Class NeoLock

java.lang.Object
org.ores.async.NeoLock

public class NeoLock extends Object
An async (non-blocking) mutex.

Unlike synchronized blocks and ReentrantLock, NeoLock does not park a thread while waiting. Waiters enqueue an error-first callback; when the lock becomes free, the next waiter's callback fires with a fresh Unlock token. This makes it suitable for callback chains where the acquire and the release happen on different threads (or different virtual threads), which is the common case with async I/O.

Why not just use synchronized?

Two reasons:

  1. Cross-thread release. A synchronized block must be released by the same thread that acquired it. Inside a callback chain, the release usually happens inside an async completion handler running on a different worker. NeoLock models this directly: acquire returns a token via callback, release happens via that token.
  2. VT-friendly under all JDKs. On JDK 21 with VTs, synchronized used to pin the carrier thread; JEP 491 (JDK 24) removes that constraint, but NeoLock never had it.
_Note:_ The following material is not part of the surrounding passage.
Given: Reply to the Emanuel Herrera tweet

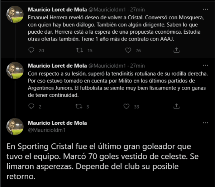Looking at the screenshot, I should pos(32,51).
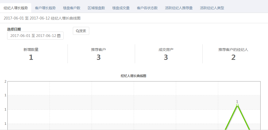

The continuation that acquire(org.ores.async.Asyncc.IAsyncCallback<org.ores.async.Unlock, java.lang.Object>) fires is conventionally named c in code examples (short for continuation). It receives the Unlock token instead of a value.

Usage

   NeoLock lock = new NeoLock("inventory");

   lock.acquire((err, unlock) -> {
       try {
           // critical section. Safe to await async work inside here; the lock is held until
           // unlock.releaseLock() is called.
           mutateInventory(itemId);
       } finally {
           unlock.releaseLock();
       }
   });
 

For a critical section that awaits async work:

   lock.acquire((err, unlock) -> {
       fetchCurrentBalance(accountId, (e, balance) -> {
           updateBalance(accountId, balance.subtract(amount), (e2, ok) -> {
               unlock.releaseLock(); // released after the async update completes
               reply.send(ok);
           });
       });
   });
 

Calling unlock.releaseLock() a second time is a programming bug and logs a stack trace to System.err but does not throw past the call site (which is usually a finally block where re-throwing would mask the real error).

Concurrency contract (v0.2.x)

  • The waiter queue and the locked flag are both guarded by the NeoLock instance's monitor. (Earlier versions split those across two locks, allowing two concurrent acquirers in a tight race — fixed in v0.2.0.)
  • Waiter queue is an ArrayDeque, popped from the head, pushed to the tail — FIFO ordering of pending acquirers.
  • Unlock is a public sibling class (in v0.2.2+) so NeoLock is usable from any package.